(STUDY MATERIAL begins)

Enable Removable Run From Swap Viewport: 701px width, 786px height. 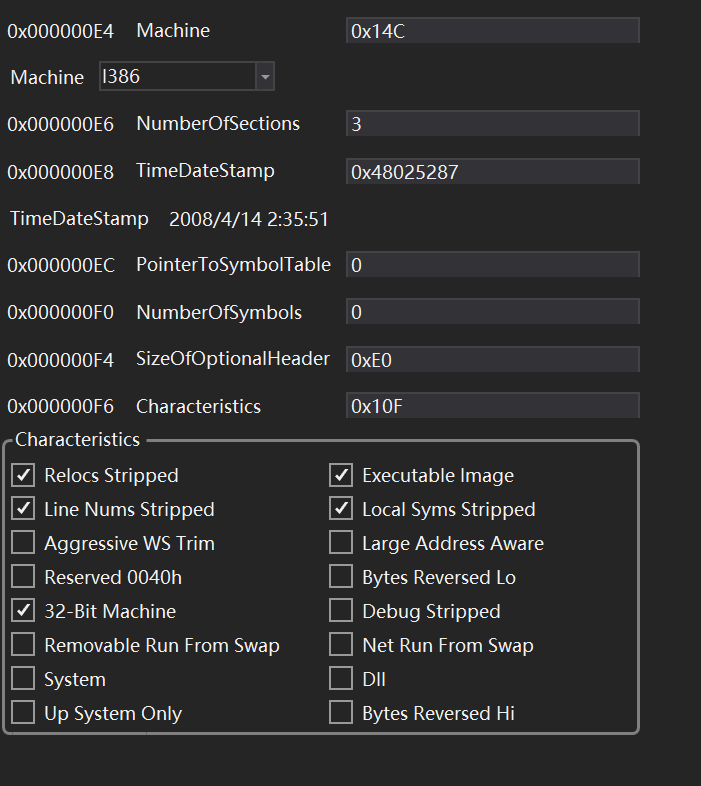click(x=23, y=645)
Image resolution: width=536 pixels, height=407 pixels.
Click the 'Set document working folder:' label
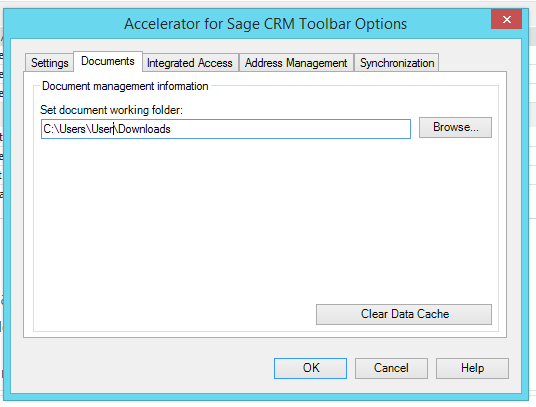pos(111,110)
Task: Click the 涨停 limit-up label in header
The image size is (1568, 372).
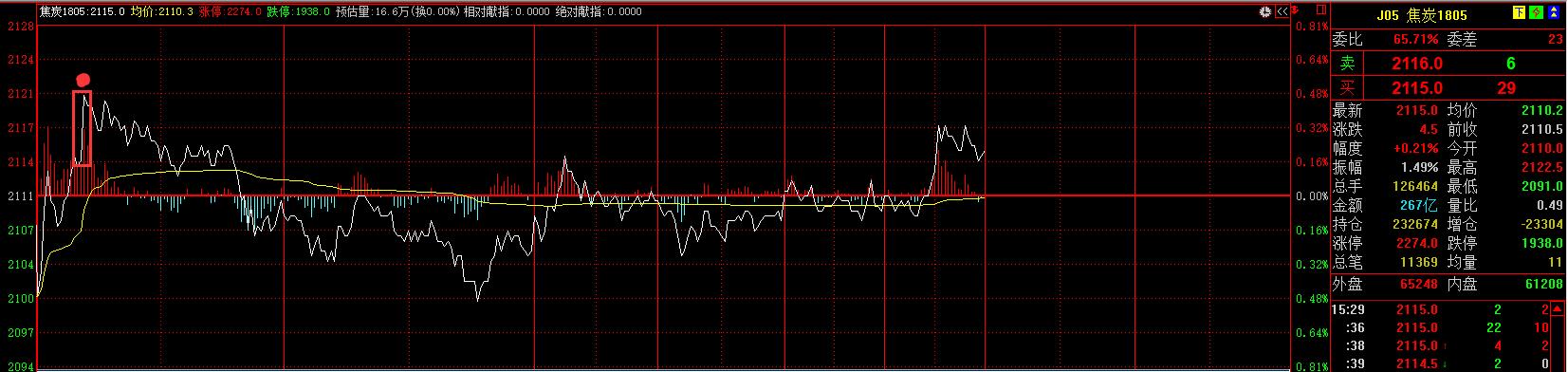Action: (212, 11)
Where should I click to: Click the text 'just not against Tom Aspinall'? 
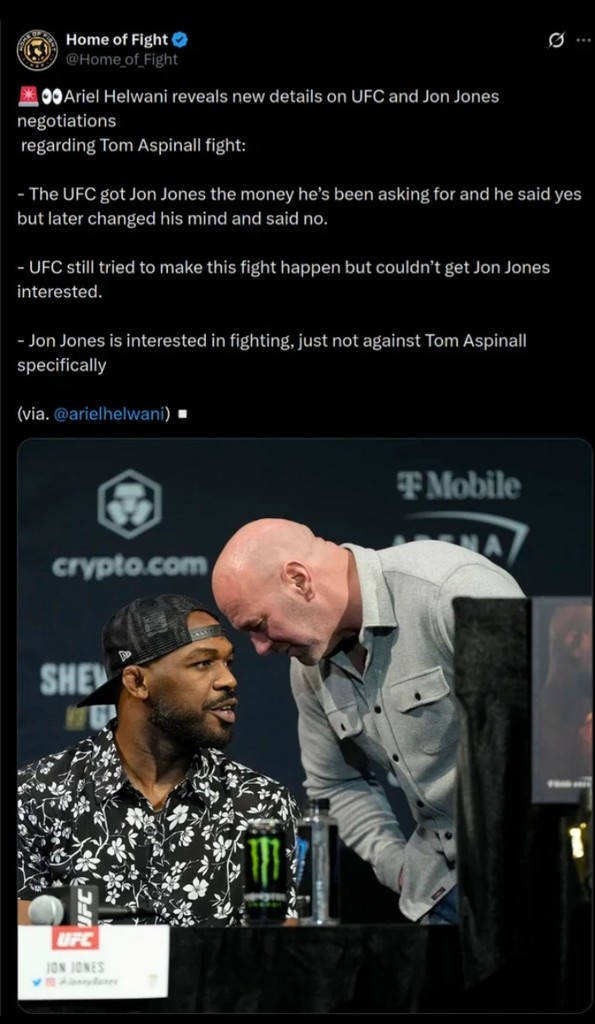[x=411, y=340]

(STUDY MATERIAL ends)

ASSIGNED TASK
Word for word, retype the lines from the one with "Where should I" through the final line of the data, both included. No pictures belong in the copy.

EXERCISE RESULT
Where should I click to: Click the text 'just not against Tom Aspinall'? 
[x=411, y=340]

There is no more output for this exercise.